▸ **Written problem**: Reproduce all of the entries below, replacing "Warenkorb" with "Einkaufswagen" and leaving everything else unchanged.

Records

________________________________________

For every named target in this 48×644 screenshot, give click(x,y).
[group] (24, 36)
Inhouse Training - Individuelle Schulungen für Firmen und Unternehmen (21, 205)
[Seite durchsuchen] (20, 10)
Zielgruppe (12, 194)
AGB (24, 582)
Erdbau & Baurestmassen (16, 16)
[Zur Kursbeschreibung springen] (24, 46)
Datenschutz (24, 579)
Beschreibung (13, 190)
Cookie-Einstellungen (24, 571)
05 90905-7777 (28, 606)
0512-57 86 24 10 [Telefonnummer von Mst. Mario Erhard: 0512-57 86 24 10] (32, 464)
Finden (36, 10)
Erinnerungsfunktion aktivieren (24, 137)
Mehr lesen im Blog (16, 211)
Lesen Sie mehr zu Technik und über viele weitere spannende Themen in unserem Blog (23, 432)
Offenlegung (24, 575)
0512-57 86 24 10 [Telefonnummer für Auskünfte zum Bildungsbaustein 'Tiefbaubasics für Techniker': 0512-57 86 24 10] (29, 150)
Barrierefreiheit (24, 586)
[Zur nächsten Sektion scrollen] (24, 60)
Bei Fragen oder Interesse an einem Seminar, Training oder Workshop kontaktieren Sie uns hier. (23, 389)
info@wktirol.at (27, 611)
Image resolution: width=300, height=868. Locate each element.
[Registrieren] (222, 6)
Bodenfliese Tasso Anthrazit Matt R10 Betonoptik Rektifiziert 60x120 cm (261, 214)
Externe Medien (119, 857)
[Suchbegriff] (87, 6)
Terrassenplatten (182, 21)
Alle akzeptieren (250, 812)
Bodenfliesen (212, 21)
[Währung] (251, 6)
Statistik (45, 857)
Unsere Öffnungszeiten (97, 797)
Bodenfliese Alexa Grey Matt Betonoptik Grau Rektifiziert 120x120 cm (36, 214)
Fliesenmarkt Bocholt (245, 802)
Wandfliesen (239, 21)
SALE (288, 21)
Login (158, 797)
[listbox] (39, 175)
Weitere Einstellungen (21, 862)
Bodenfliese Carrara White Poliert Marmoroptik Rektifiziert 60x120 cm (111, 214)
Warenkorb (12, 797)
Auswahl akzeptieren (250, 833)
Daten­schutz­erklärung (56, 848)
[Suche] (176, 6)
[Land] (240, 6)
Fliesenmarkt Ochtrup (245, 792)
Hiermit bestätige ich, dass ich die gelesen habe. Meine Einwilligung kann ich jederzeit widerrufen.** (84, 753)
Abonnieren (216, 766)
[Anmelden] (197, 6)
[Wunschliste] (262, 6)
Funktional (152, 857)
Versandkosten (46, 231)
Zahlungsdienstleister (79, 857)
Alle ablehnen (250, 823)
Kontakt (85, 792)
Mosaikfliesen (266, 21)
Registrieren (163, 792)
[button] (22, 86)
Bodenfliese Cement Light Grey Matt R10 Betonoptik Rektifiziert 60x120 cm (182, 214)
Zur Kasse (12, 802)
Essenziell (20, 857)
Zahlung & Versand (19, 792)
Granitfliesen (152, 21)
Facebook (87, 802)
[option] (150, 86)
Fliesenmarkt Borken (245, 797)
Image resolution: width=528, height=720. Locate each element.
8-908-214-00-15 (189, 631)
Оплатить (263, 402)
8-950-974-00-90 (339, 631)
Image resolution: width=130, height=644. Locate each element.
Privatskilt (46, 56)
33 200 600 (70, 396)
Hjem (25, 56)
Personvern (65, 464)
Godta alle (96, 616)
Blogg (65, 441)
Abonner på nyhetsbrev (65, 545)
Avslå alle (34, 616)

________________________________________

▸ **Expected output**:
For every named target in this 48×644 screenshot, give click(x,y).
[group] (24, 36)
Inhouse Training - Individuelle Schulungen für Firmen und Unternehmen (21, 205)
[Seite durchsuchen] (20, 10)
Zielgruppe (12, 194)
AGB (24, 582)
Erdbau & Baurestmassen (16, 16)
[Zur Kursbeschreibung springen] (24, 46)
Datenschutz (24, 579)
Beschreibung (13, 190)
Cookie-Einstellungen (24, 571)
05 90905-7777 (28, 606)
0512-57 86 24 10 [Telefonnummer von Mst. Mario Erhard: 0512-57 86 24 10] (32, 464)
Finden (36, 10)
Erinnerungsfunktion aktivieren (24, 137)
Mehr lesen im Blog (16, 211)
Lesen Sie mehr zu Technik und über viele weitere spannende Themen in unserem Blog (23, 432)
Offenlegung (24, 575)
0512-57 86 24 10 [Telefonnummer für Auskünfte zum Bildungsbaustein 'Tiefbaubasics für Techniker': 0512-57 86 24 10] (29, 150)
Barrierefreiheit (24, 586)
[Zur nächsten Sektion scrollen] (24, 60)
Bei Fragen oder Interesse an einem Seminar, Training oder Workshop kontaktieren Sie uns hier. (23, 389)
info@wktirol.at (27, 611)
Image resolution: width=300, height=868. Locate each element.
[Registrieren] (222, 6)
Bodenfliese Tasso Anthrazit Matt R10 Betonoptik Rektifiziert 60x120 cm (261, 214)
Externe Medien (119, 857)
[Suchbegriff] (87, 6)
Terrassenplatten (182, 21)
Alle akzeptieren (250, 812)
Bodenfliesen (212, 21)
[Währung] (251, 6)
Statistik (45, 857)
Unsere Öffnungszeiten (97, 797)
Bodenfliese Alexa Grey Matt Betonoptik Grau Rektifiziert 120x120 cm (36, 214)
Fliesenmarkt Bocholt (245, 802)
Wandfliesen (239, 21)
SALE (288, 21)
Login (158, 797)
[listbox] (39, 175)
Weitere Einstellungen (21, 862)
Bodenfliese Carrara White Poliert Marmoroptik Rektifiziert 60x120 cm (111, 214)
Einkaufswagen (12, 797)
Auswahl akzeptieren (250, 833)
Daten­schutz­erklärung (56, 848)
[Suche] (176, 6)
[Land] (240, 6)
Fliesenmarkt Ochtrup (245, 792)
Hiermit bestätige ich, dass ich die gelesen habe. Meine Einwilligung kann ich jederzeit widerrufen.** (84, 753)
Abonnieren (216, 766)
[Anmelden] (197, 6)
[Wunschliste] (262, 6)
Funktional (152, 857)
Versandkosten (46, 231)
Zahlungsdienstleister (79, 857)
Alle ablehnen (250, 823)
Kontakt (85, 792)
Mosaikfliesen (266, 21)
Registrieren (163, 792)
[button] (22, 86)
Bodenfliese Cement Light Grey Matt R10 Betonoptik Rektifiziert 60x120 cm (182, 214)
Zur Kasse (12, 802)
Essenziell (20, 857)
Zahlung & Versand (19, 792)
Granitfliesen (152, 21)
Facebook (87, 802)
[option] (150, 86)
Fliesenmarkt Borken (245, 797)
Image resolution: width=528, height=720. Locate each element.
8-908-214-00-15 (189, 631)
Оплатить (263, 402)
8-950-974-00-90 (339, 631)
Image resolution: width=130, height=644. Locate each element.
Privatskilt (46, 56)
33 200 600 (70, 396)
Hjem (25, 56)
Personvern (65, 464)
Godta alle (96, 616)
Blogg (65, 441)
Abonner på nyhetsbrev (65, 545)
Avslå alle (34, 616)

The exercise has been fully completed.